“I’m—all right—” came back slowly.
“Sure you are!” exclaimed Bob. “We’re nearly there. Hold on.”
Tom may have been all right, but how he held on, neither he nor Bob could ever tell. The moment, the aeroplane lit on the white border of Crystal Lake, the boy on the ladder toppled from his nerve racking perch and for a quarter of an hour, knew nothing.
But, about eleven o’clock, the hatless, shoeless Tom began to be himself again. By noon, luncheon disposed of, his spirits were nearly normal. What had happened to him he told in these words:
“In the first place, the two Indians we saw gettin’ out of the boat jumped in it right away and disappeared in the trees—up the canal. I was stumped. But when I got down to the bottom of the mound, I found anothah boat—cut out of a log and half full of watah. I pulled her out, baled her, and with a pole that was lyin’ in her started up the creek or canal.
“It was as dismal a lane as you evah traveled. Nothin’ but tangled marsh and walls o’ moss on both sides, and so chuck full o’ little ’gatahs an’ cotton mouth snakes I was sort afraid they’d push a hole in the bottom o’ the boat. But it wasn’t far, not ovah a half a mile, an’ I came to light again—the island an’ the shacks.
“The canal, which is theah road, ran ’round the whole place an’ then ran away on the othah side into the swamp again. I was tired o’ lookin’ at them glassy-eyed cotton mouth reptiles, and, pushin’ the canoe up to a sort of a landin’ where I saw the boat the two Indians had used, I jumped out.
“I was sort o’ scared, too, but I just had a hunch to go ahead. For a minute, I saw people rushin’ ’round among the shacks on the high ground, and then, when I got to the top, they’d all disappeared. There was a noise on the othah side o’ the slope. When I got so I could look down theah, three canoe loads of Indians were just disappearin’ in the canal that ran off in that direction into the swamp.
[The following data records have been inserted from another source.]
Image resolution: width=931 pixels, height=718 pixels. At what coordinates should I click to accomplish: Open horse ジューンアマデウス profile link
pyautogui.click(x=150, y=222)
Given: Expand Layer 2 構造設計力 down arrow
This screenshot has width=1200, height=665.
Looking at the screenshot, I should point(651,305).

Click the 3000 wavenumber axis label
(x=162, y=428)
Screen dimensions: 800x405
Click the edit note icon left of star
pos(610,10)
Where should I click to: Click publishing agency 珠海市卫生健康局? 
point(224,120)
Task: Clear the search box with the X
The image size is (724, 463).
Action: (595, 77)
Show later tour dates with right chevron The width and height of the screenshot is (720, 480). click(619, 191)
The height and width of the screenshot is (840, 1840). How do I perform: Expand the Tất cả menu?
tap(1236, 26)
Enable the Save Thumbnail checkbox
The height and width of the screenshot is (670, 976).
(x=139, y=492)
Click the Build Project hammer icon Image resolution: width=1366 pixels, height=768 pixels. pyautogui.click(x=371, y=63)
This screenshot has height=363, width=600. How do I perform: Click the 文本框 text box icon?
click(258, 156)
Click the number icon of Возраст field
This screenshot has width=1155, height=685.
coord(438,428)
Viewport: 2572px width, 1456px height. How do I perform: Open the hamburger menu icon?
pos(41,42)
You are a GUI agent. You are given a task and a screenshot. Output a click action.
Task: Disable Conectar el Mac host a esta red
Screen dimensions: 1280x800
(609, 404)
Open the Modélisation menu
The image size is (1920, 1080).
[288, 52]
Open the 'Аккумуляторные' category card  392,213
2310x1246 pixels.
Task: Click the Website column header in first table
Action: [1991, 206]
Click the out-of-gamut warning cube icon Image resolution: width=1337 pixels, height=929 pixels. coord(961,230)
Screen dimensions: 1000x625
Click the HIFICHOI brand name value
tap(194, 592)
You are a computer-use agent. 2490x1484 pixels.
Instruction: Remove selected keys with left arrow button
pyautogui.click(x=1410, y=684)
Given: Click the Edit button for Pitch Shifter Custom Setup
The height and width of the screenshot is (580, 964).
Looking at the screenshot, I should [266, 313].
“That seemed pretty good. At least, it saved me the trouble o’ fussin’ with ’em if they didn’t like me. An’ I felt like laughin’. I sta’ted back to the sheds and then, all of a sudden, I had an idea. I turned around and had anothah look. I guessed right. They hadn’t left a single boat. ‘That’s all right,’ I said to myself, ‘I’ll go back the way I came.’ And then, with no one to disturb me, I set about seein’ what a ‘Secret City o’ the Seminoles’ was like.